▶ **Exercise objective**:
Scan the data below for lines holding the word "item", and copy each line found.

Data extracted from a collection

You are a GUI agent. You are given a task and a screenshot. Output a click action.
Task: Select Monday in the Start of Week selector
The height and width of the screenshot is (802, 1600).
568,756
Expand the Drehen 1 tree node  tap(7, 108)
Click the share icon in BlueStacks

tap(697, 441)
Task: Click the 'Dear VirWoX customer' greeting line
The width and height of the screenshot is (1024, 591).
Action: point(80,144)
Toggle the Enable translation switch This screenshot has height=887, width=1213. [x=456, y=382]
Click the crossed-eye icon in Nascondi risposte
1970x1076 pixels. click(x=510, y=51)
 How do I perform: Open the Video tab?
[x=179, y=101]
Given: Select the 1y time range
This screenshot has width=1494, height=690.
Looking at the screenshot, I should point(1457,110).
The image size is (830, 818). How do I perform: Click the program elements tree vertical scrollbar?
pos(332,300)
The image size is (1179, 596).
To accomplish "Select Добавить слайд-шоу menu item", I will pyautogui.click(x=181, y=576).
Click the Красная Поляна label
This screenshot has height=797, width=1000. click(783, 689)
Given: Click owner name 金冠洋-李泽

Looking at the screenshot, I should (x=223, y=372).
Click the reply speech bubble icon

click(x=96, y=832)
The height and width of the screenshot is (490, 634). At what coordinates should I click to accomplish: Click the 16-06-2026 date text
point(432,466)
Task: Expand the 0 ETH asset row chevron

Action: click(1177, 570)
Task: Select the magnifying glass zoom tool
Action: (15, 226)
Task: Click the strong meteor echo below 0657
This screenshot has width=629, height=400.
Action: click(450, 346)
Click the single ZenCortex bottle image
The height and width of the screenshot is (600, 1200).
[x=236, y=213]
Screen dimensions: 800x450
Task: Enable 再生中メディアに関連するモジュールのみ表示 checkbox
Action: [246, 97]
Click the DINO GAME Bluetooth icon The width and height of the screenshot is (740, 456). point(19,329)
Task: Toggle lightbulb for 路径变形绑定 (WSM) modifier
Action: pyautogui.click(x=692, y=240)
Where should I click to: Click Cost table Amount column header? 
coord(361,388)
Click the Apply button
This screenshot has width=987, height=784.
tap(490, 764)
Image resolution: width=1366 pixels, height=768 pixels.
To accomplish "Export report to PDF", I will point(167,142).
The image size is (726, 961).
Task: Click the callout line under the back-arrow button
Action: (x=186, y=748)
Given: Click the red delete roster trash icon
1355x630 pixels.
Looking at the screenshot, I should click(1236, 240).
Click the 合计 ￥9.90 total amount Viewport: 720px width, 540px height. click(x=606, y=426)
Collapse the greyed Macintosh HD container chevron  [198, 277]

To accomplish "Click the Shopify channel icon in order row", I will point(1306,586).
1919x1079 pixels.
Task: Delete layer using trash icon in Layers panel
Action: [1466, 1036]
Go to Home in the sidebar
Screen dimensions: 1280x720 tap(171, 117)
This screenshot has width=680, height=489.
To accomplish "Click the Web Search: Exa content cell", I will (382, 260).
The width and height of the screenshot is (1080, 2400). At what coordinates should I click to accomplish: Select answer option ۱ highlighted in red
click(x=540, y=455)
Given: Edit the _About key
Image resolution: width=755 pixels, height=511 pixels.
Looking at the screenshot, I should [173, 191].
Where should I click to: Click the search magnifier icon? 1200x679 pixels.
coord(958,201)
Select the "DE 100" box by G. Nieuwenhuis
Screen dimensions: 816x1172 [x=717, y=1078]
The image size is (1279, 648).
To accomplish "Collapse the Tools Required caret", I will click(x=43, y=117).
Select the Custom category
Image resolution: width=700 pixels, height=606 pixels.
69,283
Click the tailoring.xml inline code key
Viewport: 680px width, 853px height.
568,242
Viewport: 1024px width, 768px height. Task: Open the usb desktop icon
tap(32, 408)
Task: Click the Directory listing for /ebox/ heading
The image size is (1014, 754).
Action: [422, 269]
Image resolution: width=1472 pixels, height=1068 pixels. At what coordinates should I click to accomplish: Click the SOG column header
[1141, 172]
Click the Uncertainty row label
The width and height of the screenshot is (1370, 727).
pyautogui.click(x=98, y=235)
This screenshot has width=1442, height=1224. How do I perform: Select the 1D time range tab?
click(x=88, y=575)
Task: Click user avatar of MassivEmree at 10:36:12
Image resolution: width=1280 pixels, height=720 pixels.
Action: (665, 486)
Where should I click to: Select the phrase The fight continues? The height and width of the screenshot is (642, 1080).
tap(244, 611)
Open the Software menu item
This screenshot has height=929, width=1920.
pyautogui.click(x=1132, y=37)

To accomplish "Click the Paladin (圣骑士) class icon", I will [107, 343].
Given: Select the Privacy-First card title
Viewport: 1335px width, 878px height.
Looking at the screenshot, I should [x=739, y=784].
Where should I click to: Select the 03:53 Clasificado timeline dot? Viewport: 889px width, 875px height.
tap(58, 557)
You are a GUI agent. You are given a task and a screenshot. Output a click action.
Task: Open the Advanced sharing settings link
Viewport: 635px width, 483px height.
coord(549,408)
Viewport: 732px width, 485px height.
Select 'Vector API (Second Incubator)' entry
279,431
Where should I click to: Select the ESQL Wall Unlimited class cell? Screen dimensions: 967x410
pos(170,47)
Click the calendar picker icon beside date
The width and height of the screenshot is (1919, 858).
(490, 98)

▶ **Exercise output**:
To accomplish "Select Добавить слайд-шоу menu item", I will pyautogui.click(x=181, y=576).
Open the Software menu item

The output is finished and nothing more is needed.